Excerpt from In the War: Memoirs of V. Veresa?ev
Byelinski recognized in Gogol the founder of the Natural School, which dethroned the romantic hero with his extravagant and exceptional achievements, and enlisted the reader's sympathy for the struggles, sufferings and defeats of plain, every-day characters. Military exploits immediately lost their favor as subjects of novels, and in the portrayal of war scenes the Russian authors sought out the humble soldiers with their passive resignation to fate, where formerly they had revelled in the glorification of generals and kings. Tolstoy began his career as a romanticist, and, besides his autobiographical sketches, wrote his Incursion, a story of camp life in the Caucasus. This was but a ash in the pan. In 1855 the Crimean War broke out, and Tolstoy, in his Sevastopol sketches, described the terror and uselessness of battles, in which the only heroes were the patient soldiers who unflinchingly performed their duties, while the officers vied with each other in bravado, debauch, and cowardice.

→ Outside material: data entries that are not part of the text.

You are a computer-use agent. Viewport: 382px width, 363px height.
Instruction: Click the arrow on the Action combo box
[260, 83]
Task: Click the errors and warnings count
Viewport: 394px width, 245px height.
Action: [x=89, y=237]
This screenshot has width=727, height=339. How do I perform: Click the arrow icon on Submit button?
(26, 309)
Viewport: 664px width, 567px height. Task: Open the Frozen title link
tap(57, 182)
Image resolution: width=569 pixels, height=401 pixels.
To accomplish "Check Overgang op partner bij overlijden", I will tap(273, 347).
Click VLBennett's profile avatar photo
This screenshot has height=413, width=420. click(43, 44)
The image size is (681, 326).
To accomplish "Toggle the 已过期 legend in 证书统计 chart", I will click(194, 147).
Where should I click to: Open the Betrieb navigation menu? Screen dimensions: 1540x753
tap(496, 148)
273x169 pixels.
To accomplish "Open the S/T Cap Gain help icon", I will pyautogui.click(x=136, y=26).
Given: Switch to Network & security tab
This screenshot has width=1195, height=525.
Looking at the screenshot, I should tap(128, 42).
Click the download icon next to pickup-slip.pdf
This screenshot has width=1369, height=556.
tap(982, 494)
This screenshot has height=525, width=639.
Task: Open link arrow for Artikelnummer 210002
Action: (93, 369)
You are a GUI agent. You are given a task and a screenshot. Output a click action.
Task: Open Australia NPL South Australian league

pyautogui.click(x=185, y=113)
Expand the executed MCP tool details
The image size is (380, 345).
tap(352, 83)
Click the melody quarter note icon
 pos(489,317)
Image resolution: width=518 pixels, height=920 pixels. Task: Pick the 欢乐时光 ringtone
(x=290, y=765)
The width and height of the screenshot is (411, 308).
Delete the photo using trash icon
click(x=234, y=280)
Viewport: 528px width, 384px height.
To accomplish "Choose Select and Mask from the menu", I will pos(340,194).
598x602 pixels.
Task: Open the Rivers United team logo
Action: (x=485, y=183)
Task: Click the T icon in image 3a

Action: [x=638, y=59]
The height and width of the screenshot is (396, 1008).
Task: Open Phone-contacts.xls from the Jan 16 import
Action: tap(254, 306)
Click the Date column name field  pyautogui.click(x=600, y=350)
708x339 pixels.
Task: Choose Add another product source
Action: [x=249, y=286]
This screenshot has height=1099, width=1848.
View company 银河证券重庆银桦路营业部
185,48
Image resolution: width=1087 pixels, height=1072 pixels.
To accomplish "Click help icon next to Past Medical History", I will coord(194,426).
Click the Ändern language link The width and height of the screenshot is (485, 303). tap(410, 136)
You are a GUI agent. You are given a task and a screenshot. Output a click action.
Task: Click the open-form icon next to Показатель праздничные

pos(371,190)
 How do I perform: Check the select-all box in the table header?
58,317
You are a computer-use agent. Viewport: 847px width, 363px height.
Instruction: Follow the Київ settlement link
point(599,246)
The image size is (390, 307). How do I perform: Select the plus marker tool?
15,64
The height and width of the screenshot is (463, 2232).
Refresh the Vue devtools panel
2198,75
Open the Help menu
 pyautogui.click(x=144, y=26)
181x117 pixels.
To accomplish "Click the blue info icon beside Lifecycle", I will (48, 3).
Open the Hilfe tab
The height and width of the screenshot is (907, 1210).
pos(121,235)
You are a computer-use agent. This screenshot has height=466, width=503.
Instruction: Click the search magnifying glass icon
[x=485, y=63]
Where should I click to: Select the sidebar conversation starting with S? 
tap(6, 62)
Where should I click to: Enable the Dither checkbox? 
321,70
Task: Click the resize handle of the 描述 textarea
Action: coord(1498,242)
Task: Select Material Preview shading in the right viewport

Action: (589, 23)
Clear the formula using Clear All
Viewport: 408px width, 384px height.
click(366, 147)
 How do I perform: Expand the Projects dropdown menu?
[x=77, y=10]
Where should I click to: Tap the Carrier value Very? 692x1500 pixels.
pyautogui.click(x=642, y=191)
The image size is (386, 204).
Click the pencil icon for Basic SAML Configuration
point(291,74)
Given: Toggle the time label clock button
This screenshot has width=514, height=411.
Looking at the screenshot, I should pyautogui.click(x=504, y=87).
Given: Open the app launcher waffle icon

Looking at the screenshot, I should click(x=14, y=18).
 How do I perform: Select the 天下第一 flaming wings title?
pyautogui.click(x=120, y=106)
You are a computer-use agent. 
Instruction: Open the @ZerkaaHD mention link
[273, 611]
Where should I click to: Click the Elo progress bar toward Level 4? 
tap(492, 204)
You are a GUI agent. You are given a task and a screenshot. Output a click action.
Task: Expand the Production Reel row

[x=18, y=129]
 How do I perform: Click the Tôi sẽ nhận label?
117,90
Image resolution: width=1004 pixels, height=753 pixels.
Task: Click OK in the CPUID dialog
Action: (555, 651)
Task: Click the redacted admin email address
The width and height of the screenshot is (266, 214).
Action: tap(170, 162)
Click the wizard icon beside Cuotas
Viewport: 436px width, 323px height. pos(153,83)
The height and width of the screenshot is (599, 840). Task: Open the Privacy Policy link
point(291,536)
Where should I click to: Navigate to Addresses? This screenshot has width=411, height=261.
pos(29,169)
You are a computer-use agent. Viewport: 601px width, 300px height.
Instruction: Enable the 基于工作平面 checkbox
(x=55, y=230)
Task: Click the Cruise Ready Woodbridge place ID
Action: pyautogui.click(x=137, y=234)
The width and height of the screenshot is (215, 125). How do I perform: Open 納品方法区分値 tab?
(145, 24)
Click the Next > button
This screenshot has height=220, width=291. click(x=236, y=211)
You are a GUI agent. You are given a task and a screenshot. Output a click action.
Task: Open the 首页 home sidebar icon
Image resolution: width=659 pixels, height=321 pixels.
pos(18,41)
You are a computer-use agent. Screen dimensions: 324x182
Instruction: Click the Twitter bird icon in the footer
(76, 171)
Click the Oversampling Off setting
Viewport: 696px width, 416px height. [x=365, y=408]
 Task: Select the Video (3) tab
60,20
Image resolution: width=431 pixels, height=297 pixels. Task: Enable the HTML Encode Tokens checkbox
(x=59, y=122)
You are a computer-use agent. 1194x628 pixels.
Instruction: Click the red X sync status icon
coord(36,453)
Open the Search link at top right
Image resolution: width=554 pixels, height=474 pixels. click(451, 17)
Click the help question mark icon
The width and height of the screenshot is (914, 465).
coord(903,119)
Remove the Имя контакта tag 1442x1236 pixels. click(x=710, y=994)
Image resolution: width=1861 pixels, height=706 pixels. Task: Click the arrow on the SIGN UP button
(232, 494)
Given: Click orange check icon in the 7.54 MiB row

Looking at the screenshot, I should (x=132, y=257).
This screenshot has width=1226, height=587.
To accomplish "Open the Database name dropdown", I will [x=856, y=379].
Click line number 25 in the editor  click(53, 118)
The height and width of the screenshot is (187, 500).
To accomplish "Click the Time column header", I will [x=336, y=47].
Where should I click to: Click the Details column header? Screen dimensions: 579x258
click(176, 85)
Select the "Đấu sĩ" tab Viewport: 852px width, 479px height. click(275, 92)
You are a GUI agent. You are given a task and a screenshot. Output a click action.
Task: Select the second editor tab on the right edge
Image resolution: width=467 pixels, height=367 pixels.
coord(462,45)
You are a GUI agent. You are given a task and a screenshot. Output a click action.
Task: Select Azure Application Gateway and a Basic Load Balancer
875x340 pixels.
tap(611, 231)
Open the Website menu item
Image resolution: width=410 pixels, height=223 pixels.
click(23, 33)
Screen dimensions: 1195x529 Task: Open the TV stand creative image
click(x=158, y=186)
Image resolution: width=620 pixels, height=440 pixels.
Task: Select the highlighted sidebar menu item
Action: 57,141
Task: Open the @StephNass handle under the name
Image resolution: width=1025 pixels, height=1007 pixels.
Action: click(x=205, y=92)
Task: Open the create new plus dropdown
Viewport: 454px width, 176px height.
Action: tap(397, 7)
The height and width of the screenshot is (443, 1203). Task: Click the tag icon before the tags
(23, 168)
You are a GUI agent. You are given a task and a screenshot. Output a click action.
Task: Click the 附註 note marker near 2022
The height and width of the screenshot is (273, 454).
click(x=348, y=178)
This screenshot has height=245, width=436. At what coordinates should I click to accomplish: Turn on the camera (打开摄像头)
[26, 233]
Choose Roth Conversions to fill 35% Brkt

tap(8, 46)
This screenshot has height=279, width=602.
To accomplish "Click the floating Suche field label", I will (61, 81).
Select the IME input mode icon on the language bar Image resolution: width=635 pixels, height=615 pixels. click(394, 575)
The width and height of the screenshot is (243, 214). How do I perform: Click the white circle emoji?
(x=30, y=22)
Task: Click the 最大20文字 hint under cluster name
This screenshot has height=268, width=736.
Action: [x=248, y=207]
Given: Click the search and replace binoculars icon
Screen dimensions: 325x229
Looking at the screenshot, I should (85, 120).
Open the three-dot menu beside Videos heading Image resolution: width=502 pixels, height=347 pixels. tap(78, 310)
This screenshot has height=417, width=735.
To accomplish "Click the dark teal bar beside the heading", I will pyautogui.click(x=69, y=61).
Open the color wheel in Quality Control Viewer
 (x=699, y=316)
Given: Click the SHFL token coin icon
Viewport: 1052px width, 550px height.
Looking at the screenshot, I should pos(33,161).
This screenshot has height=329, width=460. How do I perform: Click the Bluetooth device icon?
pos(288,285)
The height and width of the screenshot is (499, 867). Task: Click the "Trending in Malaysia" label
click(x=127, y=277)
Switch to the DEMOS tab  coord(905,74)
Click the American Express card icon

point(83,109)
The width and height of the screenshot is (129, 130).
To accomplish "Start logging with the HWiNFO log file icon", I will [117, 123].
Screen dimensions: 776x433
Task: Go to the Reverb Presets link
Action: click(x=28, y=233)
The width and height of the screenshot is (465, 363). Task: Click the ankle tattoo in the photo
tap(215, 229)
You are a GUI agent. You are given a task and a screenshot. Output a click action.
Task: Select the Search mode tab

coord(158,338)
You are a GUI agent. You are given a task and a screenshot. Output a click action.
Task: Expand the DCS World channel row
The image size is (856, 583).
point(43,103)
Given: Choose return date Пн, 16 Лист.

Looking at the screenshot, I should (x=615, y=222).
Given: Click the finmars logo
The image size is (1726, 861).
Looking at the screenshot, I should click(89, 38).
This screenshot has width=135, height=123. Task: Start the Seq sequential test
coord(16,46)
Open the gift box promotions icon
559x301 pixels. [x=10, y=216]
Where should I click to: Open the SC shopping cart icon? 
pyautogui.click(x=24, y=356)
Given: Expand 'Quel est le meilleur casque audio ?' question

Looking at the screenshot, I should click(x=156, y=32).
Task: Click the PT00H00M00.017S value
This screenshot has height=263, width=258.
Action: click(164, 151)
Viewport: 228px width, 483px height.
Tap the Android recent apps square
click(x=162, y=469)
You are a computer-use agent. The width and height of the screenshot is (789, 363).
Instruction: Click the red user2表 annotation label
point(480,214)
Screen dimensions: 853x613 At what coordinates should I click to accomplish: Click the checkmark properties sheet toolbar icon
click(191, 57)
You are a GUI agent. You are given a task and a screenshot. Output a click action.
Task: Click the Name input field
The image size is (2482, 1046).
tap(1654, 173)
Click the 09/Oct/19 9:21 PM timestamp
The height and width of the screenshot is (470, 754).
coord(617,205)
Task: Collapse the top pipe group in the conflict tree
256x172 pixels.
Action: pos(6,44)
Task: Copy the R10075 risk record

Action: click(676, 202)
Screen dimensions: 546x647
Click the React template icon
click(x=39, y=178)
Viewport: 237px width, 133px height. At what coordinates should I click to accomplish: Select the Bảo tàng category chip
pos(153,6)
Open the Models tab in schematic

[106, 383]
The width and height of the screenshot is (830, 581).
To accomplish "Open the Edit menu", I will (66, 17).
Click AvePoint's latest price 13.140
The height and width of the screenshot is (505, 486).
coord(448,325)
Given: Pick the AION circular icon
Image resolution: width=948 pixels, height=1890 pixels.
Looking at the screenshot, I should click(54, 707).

He returned to the recital of battle scenes in War and Peace, only to deny the existence of all military science, to belittle the genius of Napoleon, and to extol the Christian meekness of a peasant, Platon Karataev.
The Turco-Russian War did not produce any marked literary denunciation of war, except in Garshin's Four Days, in which the terrible suffering of a wounded soldier was painfully recited.